Alexander Pereira, der designierte Intendant der Salzburger Festspiele, zeigt sich glücklich über die Entscheidung: “Man muss Salzburg nehmen und lieben, wie es ist.”
SALZBURG. Es sei ein “unwahrscheinlich schönes Geschenk, wieder einen Platz in der Heimat zu haben”, meinte Alexander Pereira, derzeit noch Chef der Zürcher Oper, über die gestrige Entscheidung des Kuratoriums, ihn als Nachfolger von Jürgen Flimm zum Intendanten der Salzburger Festspiele ab 2012 zu designieren (die KTZ berichtete).
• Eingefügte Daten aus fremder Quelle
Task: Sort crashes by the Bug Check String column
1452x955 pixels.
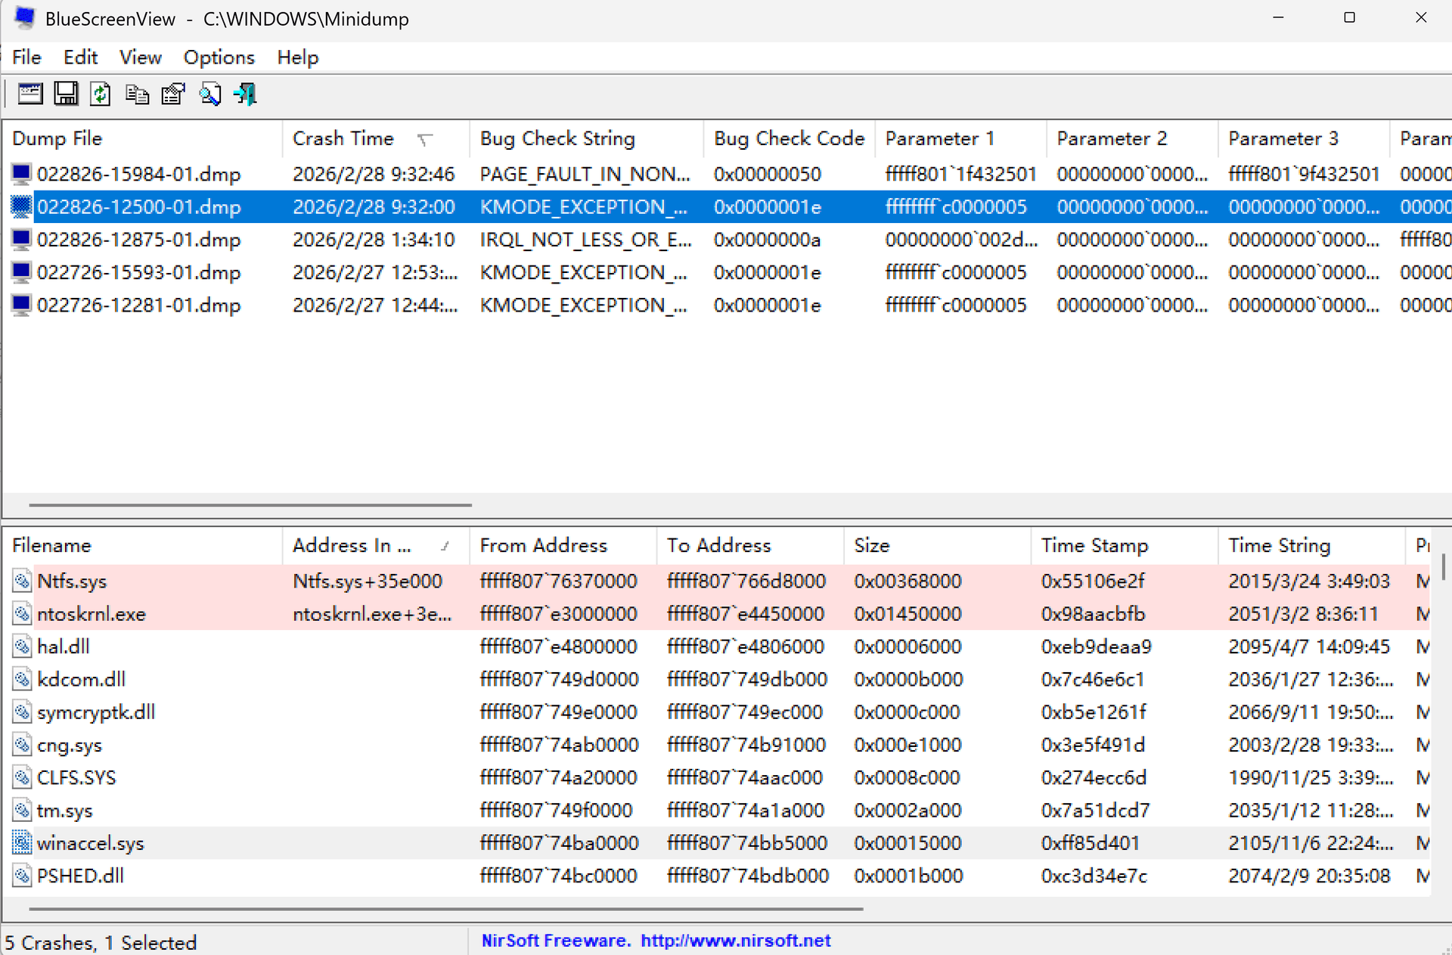Action: (557, 138)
Pereira, 61, entstammt einer alten, seit dem 18. Jahrhundert in Österreich sesshaften portugiesischen Familie.
Pereira: “Ich komme aus einer kosmopolitischen Welt, habe meinen Ursprung trotzdem in Österreich.”
Die Tradition der Salzburger Festspiele schätzt er: “Man muss den Rucksack der Tradition auf den Rücken nehmen und gleichzeitig neue Entwicklungen vorantreiben.”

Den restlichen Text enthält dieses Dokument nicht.